¿Que se siente cuando estás deslizándote en medio del océano, impulsado por el viento?

En nuestra segunda travesía del Atlántico rumbo al Caribe, tuve tiempo para pensar y responder a esta pregunta.

Al principio, sientes un vacío en el estómago, provocado por la sensación de estar flotando en ese cascarón que se mueve como un tiovivo de feria, sabiendo que durante los próximos veinte días estarás a merced del viento y las olas.

Sientes tantas cosas al mismo tiempo que no te da tiempo a sentirlas. Son sensaciones que van variando al ritmo del mar.

El primer atardecer te reconforta con sus colores cálidos y reflejos iridiscentes, pero también despierta el miedo a lo que pueda ocurrir. Ese miedo infundado producto de tus pensamiento, pues todavía no ha pasado nada, pero en tu memoria habitan noches oscuras, vientos de tormenta y olas de incertidumbre que asolan el corazón.  

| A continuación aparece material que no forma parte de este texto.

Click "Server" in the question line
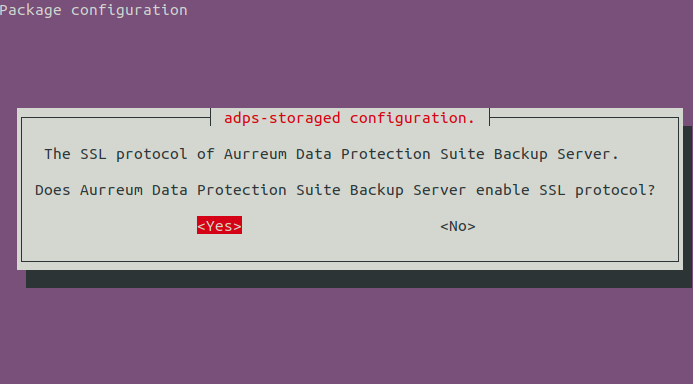The image size is (693, 384). point(439,190)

Las horas transcurren y, poco a poco, recuperas el ánimo. Empiezas a disfrutar de la soledad del océano y de la compañía de quienes te acompañan, confinados en los doce metros de barco. Por fin, logras admirar ese mar infinito sin que tus temores tiñan su belleza.   

Te embelesas con los delfines que juegan entre las olas.

Es fascinante asomarte cada día a tu ventana y ver la misma imagen azul de postal, siempre igual, siempre distinta.


Es emocionante pescar un atún, que será el menú de los próximos días.